飛機慢慢降落,心情也變得激動起來。底特律,汽車城,高中地理書上的一個名詞,越來越清晰地在眼前呈現。
當然,底特律并不是我的目的地,我還需要坐2個小時的機場大巴,然后去一個叫做East Lansing(東蘭辛)的城市,一年有六個月冬天的地方。在那兒,等待著我的是Michigan State University(密歇根州立大學,簡稱MSU)的Public Relations(公共關系,簡稱PR)專業的33個學分。
一個生存法則完全不一樣的國度
因為本科是在浙江大學讀的新聞學,研究生是在香港浸會大學讀的國際新聞,所以在申請美國的學校時就不想再繼續研究新聞學了。

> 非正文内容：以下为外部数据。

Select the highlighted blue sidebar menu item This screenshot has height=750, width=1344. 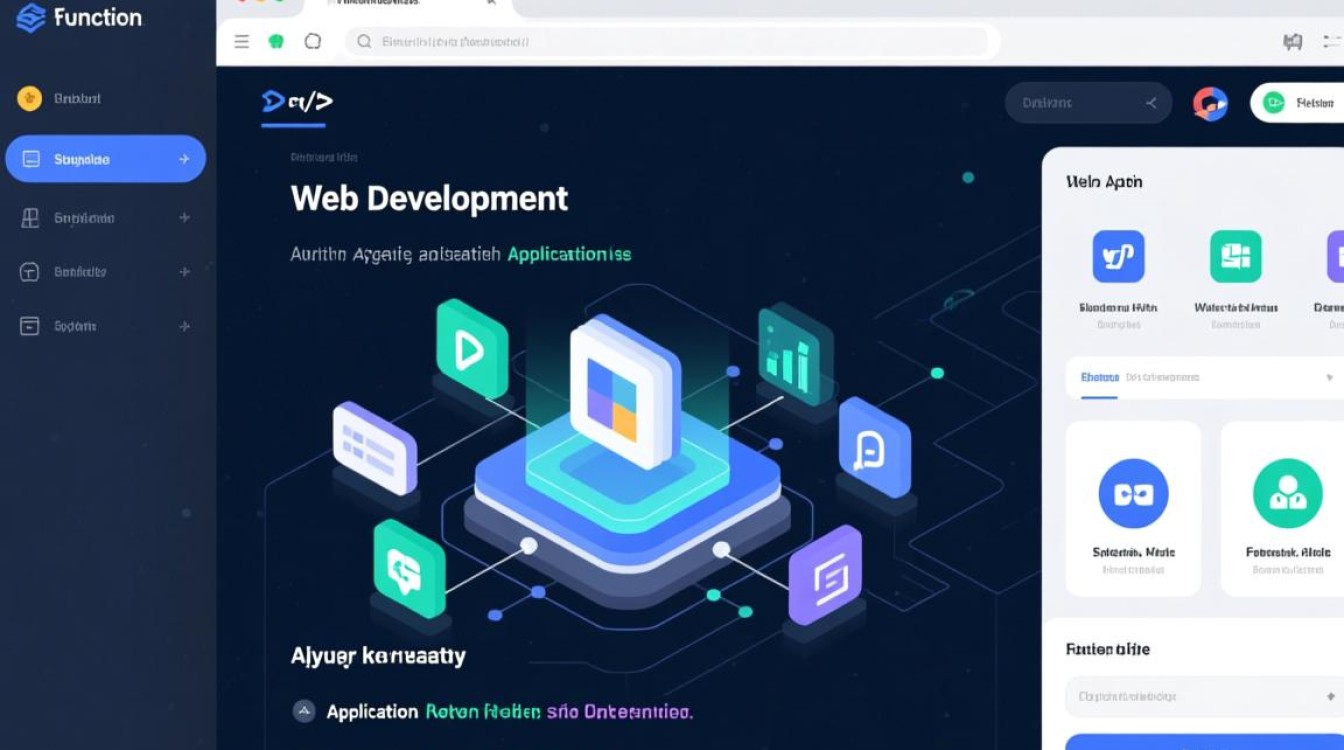click(x=105, y=159)
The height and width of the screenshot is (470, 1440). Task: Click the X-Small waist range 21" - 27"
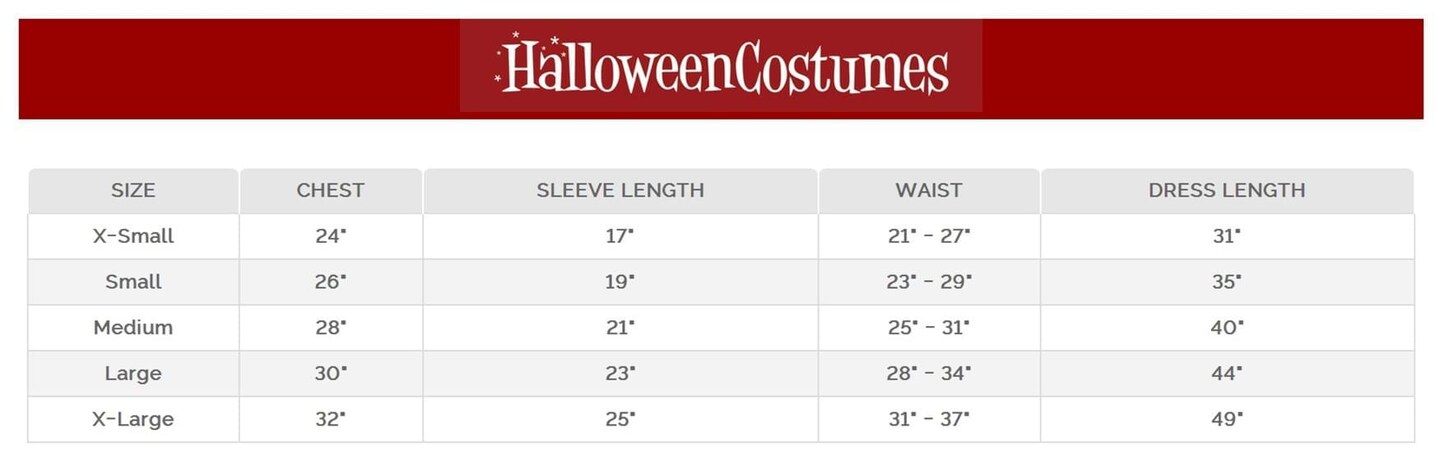pos(928,236)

但是,徹底的換個專業又覺得智力成本太大,于是,就把目光瞄到了新聞學的交集——傳播學方向,具體鎖定公共關系。
作為在美國起源的一個專業,PR的任務是與各種媒體和公眾打交道、管理企業或個人的公眾形象。想著自己以前的專業是當記者與采訪對象交流,PR是反過來作為“采訪對象”與記者交流,這種類似左右互搏的有趣轉換讓我很是期待自己的碩士課程。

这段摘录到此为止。